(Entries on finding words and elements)
^^^^^^^^

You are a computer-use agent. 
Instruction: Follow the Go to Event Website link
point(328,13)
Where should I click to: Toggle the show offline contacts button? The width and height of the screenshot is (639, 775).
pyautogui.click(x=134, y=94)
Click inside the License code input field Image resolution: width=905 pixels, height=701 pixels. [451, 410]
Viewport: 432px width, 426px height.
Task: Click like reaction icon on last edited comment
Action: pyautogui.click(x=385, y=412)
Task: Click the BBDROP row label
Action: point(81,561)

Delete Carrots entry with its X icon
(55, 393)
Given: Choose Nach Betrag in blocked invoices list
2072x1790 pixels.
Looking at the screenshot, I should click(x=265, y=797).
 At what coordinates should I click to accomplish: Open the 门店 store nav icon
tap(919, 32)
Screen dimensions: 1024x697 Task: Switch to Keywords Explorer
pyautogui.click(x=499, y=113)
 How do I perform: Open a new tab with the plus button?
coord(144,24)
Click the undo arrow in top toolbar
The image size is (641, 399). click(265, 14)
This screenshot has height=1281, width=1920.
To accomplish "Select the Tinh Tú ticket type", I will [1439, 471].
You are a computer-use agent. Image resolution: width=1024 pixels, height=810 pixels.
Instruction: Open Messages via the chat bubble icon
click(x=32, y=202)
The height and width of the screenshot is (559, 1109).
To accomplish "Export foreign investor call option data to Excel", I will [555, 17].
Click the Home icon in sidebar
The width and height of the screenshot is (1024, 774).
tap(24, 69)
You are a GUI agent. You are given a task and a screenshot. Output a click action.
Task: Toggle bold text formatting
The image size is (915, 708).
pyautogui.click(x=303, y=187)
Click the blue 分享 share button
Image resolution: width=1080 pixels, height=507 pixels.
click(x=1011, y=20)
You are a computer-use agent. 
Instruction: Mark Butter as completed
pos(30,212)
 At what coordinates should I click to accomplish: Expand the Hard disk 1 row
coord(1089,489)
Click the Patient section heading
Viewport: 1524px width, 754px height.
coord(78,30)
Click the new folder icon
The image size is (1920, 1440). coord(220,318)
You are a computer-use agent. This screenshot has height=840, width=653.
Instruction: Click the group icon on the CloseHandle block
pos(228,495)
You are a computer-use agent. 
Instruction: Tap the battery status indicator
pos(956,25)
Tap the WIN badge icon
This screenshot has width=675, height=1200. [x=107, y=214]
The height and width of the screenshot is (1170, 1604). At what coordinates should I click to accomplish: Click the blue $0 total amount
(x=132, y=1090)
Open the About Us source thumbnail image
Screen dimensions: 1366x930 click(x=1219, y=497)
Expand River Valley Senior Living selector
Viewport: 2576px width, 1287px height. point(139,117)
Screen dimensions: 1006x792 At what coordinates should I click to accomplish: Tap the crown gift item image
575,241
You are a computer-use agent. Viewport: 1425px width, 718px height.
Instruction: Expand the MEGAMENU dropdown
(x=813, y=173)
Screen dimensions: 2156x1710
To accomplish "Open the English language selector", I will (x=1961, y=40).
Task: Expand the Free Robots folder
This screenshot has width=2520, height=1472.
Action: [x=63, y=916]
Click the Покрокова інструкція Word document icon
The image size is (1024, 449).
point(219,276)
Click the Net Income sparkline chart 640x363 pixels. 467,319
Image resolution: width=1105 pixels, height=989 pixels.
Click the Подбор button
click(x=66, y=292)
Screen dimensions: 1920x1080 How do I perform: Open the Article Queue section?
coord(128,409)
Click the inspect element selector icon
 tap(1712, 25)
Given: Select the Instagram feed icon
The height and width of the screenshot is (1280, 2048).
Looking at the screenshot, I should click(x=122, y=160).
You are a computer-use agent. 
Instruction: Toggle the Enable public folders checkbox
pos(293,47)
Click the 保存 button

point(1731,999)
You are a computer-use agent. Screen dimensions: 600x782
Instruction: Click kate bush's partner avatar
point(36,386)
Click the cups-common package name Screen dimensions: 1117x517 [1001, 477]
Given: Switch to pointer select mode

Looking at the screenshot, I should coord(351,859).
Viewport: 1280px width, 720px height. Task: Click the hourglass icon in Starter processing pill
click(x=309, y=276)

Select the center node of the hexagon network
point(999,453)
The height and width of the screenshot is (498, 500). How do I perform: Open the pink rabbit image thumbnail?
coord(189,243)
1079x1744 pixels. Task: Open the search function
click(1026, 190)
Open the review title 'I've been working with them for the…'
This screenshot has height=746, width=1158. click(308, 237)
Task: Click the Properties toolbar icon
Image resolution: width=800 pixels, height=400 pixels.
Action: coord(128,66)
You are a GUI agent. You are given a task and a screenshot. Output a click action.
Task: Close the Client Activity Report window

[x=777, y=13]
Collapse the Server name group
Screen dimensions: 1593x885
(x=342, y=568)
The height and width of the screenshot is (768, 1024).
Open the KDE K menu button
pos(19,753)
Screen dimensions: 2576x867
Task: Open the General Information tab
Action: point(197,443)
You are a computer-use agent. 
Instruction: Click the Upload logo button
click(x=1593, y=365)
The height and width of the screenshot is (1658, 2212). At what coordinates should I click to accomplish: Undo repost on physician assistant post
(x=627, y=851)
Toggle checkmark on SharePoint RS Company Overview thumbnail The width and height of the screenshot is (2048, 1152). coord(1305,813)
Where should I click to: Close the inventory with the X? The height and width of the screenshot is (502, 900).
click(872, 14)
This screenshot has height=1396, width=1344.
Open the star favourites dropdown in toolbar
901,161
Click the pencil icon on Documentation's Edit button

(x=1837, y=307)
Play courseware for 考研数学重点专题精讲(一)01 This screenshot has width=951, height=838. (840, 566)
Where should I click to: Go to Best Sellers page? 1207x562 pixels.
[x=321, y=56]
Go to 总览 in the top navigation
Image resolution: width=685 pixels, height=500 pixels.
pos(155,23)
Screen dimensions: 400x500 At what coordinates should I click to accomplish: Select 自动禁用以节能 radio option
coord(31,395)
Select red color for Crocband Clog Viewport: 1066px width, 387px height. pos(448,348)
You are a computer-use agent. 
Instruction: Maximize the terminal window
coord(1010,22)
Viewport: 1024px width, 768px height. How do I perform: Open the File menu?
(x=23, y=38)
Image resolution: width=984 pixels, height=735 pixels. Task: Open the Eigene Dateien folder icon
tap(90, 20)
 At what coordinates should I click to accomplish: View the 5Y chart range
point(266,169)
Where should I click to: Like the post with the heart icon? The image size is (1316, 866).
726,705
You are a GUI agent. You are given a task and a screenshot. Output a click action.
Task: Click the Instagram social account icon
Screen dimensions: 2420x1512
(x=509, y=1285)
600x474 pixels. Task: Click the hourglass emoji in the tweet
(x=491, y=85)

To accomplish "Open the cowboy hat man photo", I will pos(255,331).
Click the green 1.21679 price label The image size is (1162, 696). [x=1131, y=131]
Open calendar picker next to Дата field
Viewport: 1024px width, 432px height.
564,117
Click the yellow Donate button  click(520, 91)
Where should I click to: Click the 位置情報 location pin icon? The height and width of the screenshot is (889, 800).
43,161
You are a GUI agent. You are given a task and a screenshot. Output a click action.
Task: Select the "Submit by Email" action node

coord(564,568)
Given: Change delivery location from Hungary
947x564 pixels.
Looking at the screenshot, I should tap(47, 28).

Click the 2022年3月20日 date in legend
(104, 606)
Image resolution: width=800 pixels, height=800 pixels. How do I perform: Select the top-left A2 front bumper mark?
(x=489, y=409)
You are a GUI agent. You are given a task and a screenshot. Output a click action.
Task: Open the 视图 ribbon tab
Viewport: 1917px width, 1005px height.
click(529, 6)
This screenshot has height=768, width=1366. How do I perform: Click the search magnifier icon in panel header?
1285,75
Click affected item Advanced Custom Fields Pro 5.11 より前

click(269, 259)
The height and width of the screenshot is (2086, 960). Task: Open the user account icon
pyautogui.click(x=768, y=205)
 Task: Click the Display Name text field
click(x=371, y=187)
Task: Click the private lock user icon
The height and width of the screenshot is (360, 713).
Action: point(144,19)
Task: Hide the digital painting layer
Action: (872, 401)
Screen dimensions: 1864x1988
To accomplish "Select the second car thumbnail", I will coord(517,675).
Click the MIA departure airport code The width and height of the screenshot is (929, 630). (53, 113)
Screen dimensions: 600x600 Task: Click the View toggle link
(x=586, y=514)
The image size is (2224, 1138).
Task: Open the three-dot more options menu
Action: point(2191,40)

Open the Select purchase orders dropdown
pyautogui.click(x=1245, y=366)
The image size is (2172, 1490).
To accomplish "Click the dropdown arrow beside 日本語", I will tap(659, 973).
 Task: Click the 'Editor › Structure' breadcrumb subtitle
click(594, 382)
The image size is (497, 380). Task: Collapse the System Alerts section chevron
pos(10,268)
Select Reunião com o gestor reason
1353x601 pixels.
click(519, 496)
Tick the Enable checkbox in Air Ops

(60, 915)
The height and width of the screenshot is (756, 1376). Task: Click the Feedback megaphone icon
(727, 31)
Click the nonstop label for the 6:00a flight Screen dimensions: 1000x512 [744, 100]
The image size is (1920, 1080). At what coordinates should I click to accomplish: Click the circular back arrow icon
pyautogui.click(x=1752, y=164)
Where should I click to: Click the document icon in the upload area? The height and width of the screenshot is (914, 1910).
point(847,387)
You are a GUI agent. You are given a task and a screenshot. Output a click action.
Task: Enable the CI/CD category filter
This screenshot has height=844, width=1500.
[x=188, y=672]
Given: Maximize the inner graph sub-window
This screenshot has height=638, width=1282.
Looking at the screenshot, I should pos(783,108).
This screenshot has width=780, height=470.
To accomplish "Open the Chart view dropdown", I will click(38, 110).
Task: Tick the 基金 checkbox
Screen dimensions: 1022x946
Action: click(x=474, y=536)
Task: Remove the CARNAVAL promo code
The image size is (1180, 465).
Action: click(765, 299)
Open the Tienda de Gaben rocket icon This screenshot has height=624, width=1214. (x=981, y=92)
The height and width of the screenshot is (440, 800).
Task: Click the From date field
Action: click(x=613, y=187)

^^^^^^^^

## EXERCISE TASK
List each line of the listing above that contains the string "link".

## ANSWER FOR THIS EXERCISE
Instruction: Follow the Go to Event Website link
Screen dimensions: 600x600 Task: Click the View toggle link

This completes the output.